Agora : Critique

Stéphane Argentin | 18 mai 2009
Stéphane Argentin | 18 mai 2009

Bien qu'il soit déjà considéré comme un grand cinéaste depuis son très remarqué premier film Tesis (1996), Alejandro Amenábar entre désormais de pleins pieds dans le monde de la démesure cinématographique avec Agora, long-métrage doté d'un très confortable budget de 73 millions de dollars.

Il fallait au moins cela pour reconstituer cette fresque historique dans la fastueuse Alexandrie du IVème siècle après Jésus-Christ. Dire que l'argent dépensé se voit à l'écran serait un doux euphémisme tant les effets visuels sont bluffants de réalisme et feraient presque passer ceux du Alexandre d'Oliver Stone, pourtant doté d'un budget deux fois plus élevé, pour du travail d'amateur. À cet performance numérique s'ajoute la mise en scène toujours aussi léchée d'Amenábar qui, lorsqu'il ne serpente pas dans les rues de cette citée tentaculaire où coexiste plèbe et opulence, la survole jusqu'à des altitudes parfois stratosphériques afin de mieux souligner la portée planétaire (voire même universelle) et intemporelle des enjeux qui se trament sur ce minuscule arpent de terre en bordure de mer.

 



Agora prend pour noyau narratif l'histoire d'Hypatie, mathématicienne, astronome et philosophe qui, dans le film, s'évertue à déterminer les lois exactes qui régissent le déplacement de la Terre au sein du système solaire. Pour camper cette femme de caractère à la fois élégante et cultivée, Amenábar ne pouvait mieux choisir que Rachel Weisz, comédienne dont les talents d'actrice n'ont rien à envier à sa beauté et dont la plastique et le visage correspondent à merveille à l'idée que l'on se fait des muses de l'Antiquité. Hasard ou coïncidence, Rachel Weisz venait d'achever The Fountain qui traite de certains thèmes identiques.

 


Plus qu'un péplum, Agora raconte avant tout l'histoire d'une ville qui, à l'époque, va régulièrement se retrouver à feu et à sang, tiraillés que sont ses habitants par leurs croyances divergentes : païens vs chrétiens, chrétiens vs juifs, religieux vs scientifiques... Ces clivages seront autant de sources d'affrontements en place publique (l'« agora » désignait le lieu de rassemblement au temps de la Grèce antique), dans les rues de la citée ou encore au sein de la célèbre bibliothèque, lieu de savoir par excellence, le tout filmé avec une âpreté qu'on ne soupçonnait pas chez le cinéaste hispanique (lapidations, décapitations...) mais sans pour autant tomber dans le graveleux.

 


Loin d'être gratuits, ces conflits découlent de choix d'individus eux-mêmes en proie à des doutes politiques, religions et sentimentaux avec comme autre cœur du récit, le triangle amoureux formé par Hypathie (Rachel Weisz), Oreste (Oscar Isaac) et Davus (Max Minghella, fils du regretté réalisateur britannique Anthony Minghella). Ce dernier personnage, fictif au milieu d'histoires et de vies bien réelles, couplé au traitement visuel et à la multitude de thèmes abordés ne manquera pas de rappeler une autre fiction d'une incroyable richesse située dans l'Antiquité : Rome. Loin d'être péjorative, la comparaison avec la prodigieuse série de HBO démontre à quel point Alejandro Amenábar, en plus de nous surprendre avec un film en costumes au budget conséquent et de nous émouvoir à nouveau avec un récit dont la fin est pourtant connue à l'avance (l'héroïne périe lapidée), perfectionne et affine sa maitrise du Septième Art film après film.

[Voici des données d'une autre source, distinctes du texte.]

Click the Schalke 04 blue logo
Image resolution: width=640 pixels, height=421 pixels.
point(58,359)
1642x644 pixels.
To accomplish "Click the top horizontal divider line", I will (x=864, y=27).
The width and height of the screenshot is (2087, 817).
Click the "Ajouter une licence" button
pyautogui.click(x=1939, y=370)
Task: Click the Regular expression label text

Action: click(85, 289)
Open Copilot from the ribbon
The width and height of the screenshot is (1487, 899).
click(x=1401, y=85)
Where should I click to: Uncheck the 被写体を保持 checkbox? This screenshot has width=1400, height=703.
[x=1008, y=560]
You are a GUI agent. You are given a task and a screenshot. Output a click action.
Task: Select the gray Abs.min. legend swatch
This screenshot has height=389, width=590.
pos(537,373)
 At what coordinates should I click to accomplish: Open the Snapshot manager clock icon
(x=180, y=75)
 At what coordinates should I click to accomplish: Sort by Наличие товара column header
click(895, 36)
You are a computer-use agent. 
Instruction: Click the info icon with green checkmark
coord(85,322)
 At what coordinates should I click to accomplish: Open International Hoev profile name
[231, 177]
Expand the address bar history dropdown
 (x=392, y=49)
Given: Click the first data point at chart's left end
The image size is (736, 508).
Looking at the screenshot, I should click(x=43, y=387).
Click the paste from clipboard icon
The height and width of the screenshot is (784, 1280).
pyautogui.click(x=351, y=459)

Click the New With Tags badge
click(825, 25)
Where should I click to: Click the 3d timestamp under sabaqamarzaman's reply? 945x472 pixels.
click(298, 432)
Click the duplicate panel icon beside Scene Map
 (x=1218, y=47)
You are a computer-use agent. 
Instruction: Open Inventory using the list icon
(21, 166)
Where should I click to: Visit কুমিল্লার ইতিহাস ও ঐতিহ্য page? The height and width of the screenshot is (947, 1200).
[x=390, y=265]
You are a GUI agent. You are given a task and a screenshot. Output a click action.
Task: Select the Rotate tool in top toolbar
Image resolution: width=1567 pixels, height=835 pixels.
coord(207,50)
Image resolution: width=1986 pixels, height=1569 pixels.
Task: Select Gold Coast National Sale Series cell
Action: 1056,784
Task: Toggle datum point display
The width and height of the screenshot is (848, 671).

La version cannoise dure 15 minutes de plus que celle exploitée en salles.

Résumé

D'une complexité et d'une fluidité sans équivoque aussi bien sur le fond que sur la forme, brassant des thèmes toujours d'actualité près de 2000 ans plus tard (chasses aux sorcières, guerres de religions, renversements politiques...), Amenábar nous livre avec Agora bien plus qu'un simple péplum : une œuvre dense et maîtrisée de bout en bout qui témoigne de la naissance de la civilisation moderne.